# Task prompt
Reproduce the data below verbatim, starting at the line containing "Find the location of a particular element. Image" and continuing through the end of the data, both ends included. Leave out the pictures.

# Given data

# # # #

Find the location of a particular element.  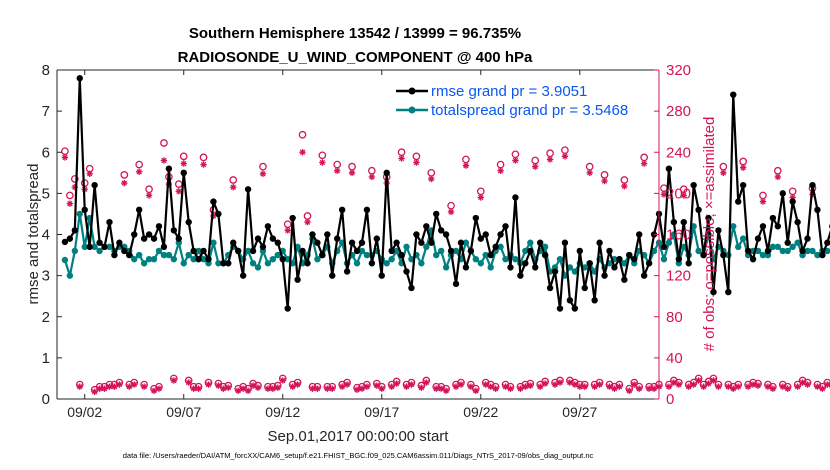

x-tick-label: 09/27 is located at coordinates (580, 412).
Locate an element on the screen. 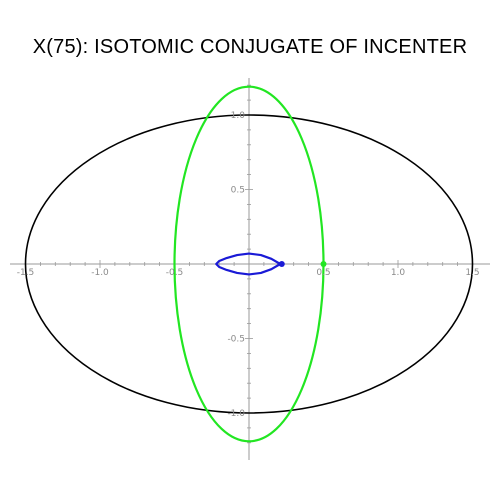 Image resolution: width=500 pixels, height=500 pixels. y-tick-label: -0.5 is located at coordinates (236, 340).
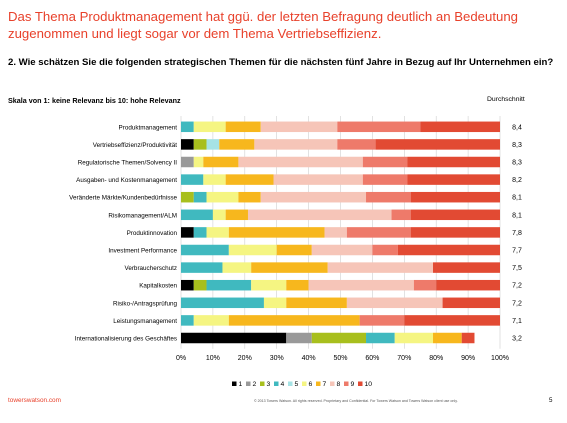 This screenshot has width=567, height=423. Describe the element at coordinates (340, 358) in the screenshot. I see `x-tick-label: 50%` at that location.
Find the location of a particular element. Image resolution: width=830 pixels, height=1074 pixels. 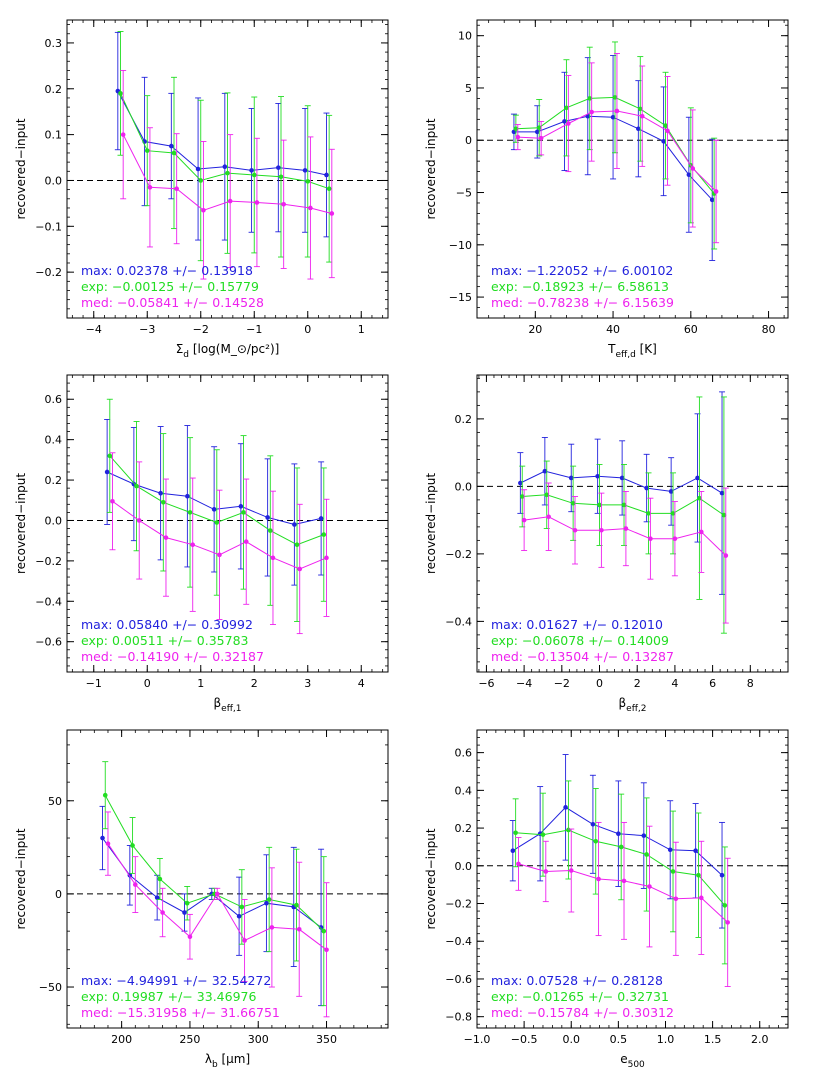

x-tick-label: 6 is located at coordinates (712, 684).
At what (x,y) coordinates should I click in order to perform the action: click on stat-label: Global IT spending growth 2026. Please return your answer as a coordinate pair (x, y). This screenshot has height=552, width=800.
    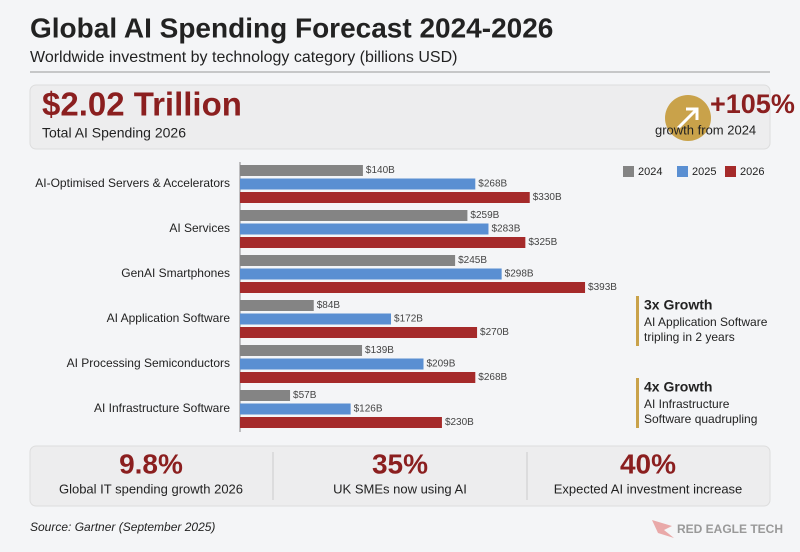
    Looking at the image, I should click on (151, 488).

# # # #

# Task answer
Find the location of a particular element. Image resolution: width=830 pixels, height=1074 pixels. 

x-tick-label: 6 is located at coordinates (712, 684).
At what (x,y) coordinates should I click in order to perform the action: click on stat-label: Global IT spending growth 2026. Please return your answer as a coordinate pair (x, y). This screenshot has height=552, width=800.
    Looking at the image, I should click on (151, 488).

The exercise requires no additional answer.